This article has been corrected. See "Erratum: Author's Name Correction" in Volume 13 on page 323.
Abstract
Purpose
Breast cancer is heterogeneous disease and the response to chemotherapeutic agents is also heterogeneous from patient to patient. Chemotherapy response assay is in vitro test that is performed to evaluate the degree of tumor growth inhibition by chemotherapy drugs. In this study, we performed the chemotherapy response assay using adenosine triphosphate (ATP-CRA) in breast cancer patients and assessed the clinical availability.
Methods
Sixty five breast cancer patients were enrolled in this study. Cancer cells were evenly divided and treated with commonly used chemotherapeutic drugs in breast cancer (doxorubicin, epirubicin, 5-fluorouracil, paclitaxel, docetaxel, vinorelbine, and gemcitabine). To verify in vitro ATP-CRA indirectly, we analyzed the correlation between cell death rate (CDR) of doxorubicin and epirubicin, and between doxorubicin and paclitaxel. We also analyzed the mean CDR of doxorubicin, epirubicin and paclitaxel by HER2 status.
Results
We could successfully perform the ATP-CRA in 60 patients (95.2%).

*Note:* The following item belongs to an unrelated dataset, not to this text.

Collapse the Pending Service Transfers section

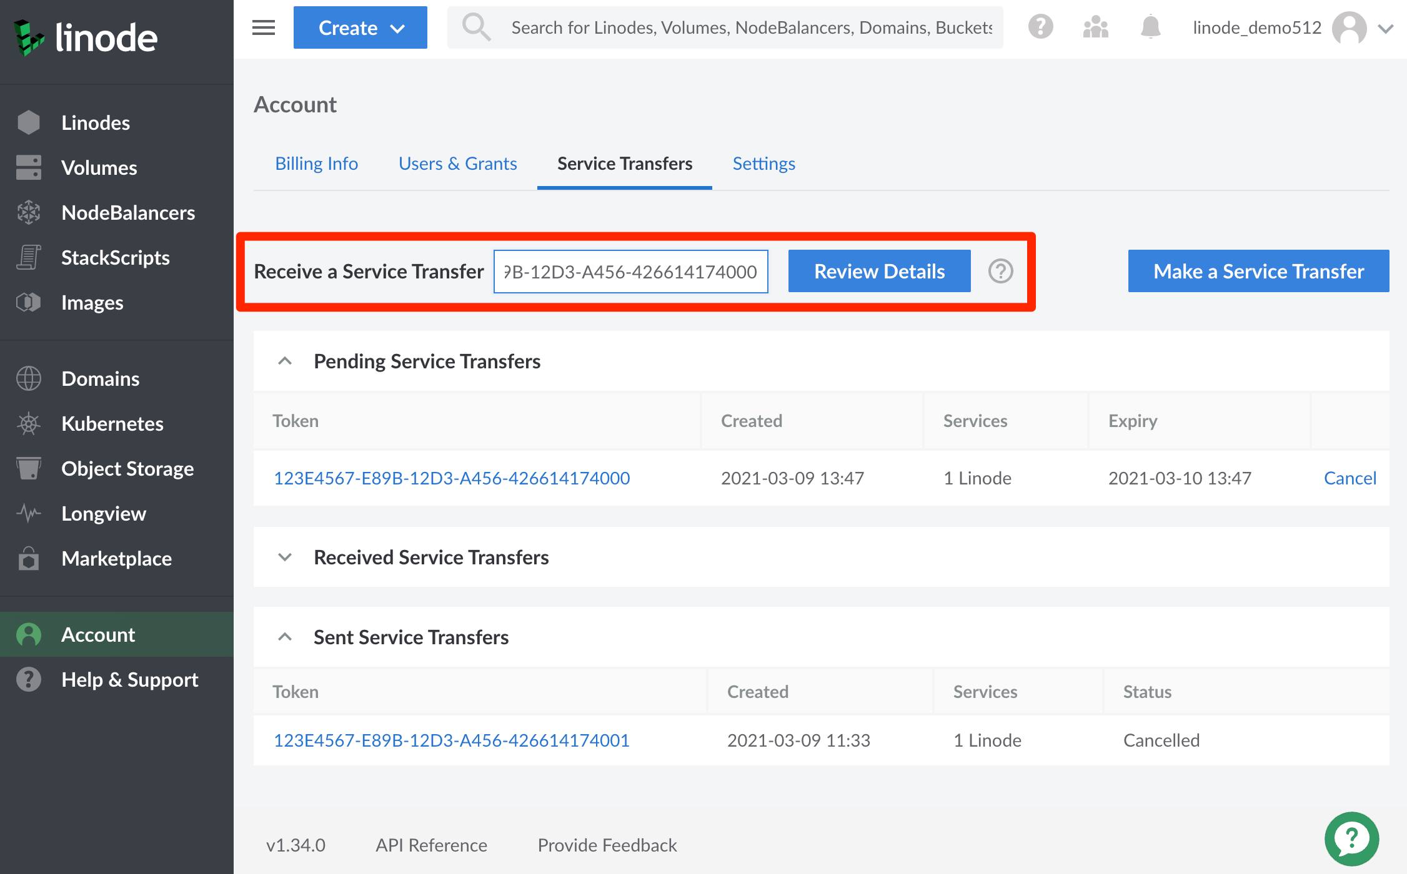pyautogui.click(x=286, y=361)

In all cases, we can get the results within 7 days. The range of CDR was very wide, from 0 to more than 50%, except gemcitabine. Epirubicin showed the highest mean CDR (39.9%) and doxorubicin, paclitaxel in order. According to the chemosensitivity index, paclitaxel is the most frequently first-ranked and doxorubicin, epirubicin in order. Correlation coefficient between the cell death rate of doxorubicin and epirubicin is 0.4210 and 0.1299 between paclitaxel and doxorubicin. In HER2 positive group, mean CDR of paclitaxel, epirubicin and doxorubicin was higher than in HER2 negative group, even though epirubicin and doxorubicin were not statistically significant (p=0.018, p=0.114, p=0.311, respectively).
Conclusion
ATP-CRA showed heterogeneous results in individual patients. ATP-CRA was successful and can be performed within short time period. According to our in vitro study, it showed similar results with in vivo study but for the clinical use, the prospective randomized controlled trial should be preceded.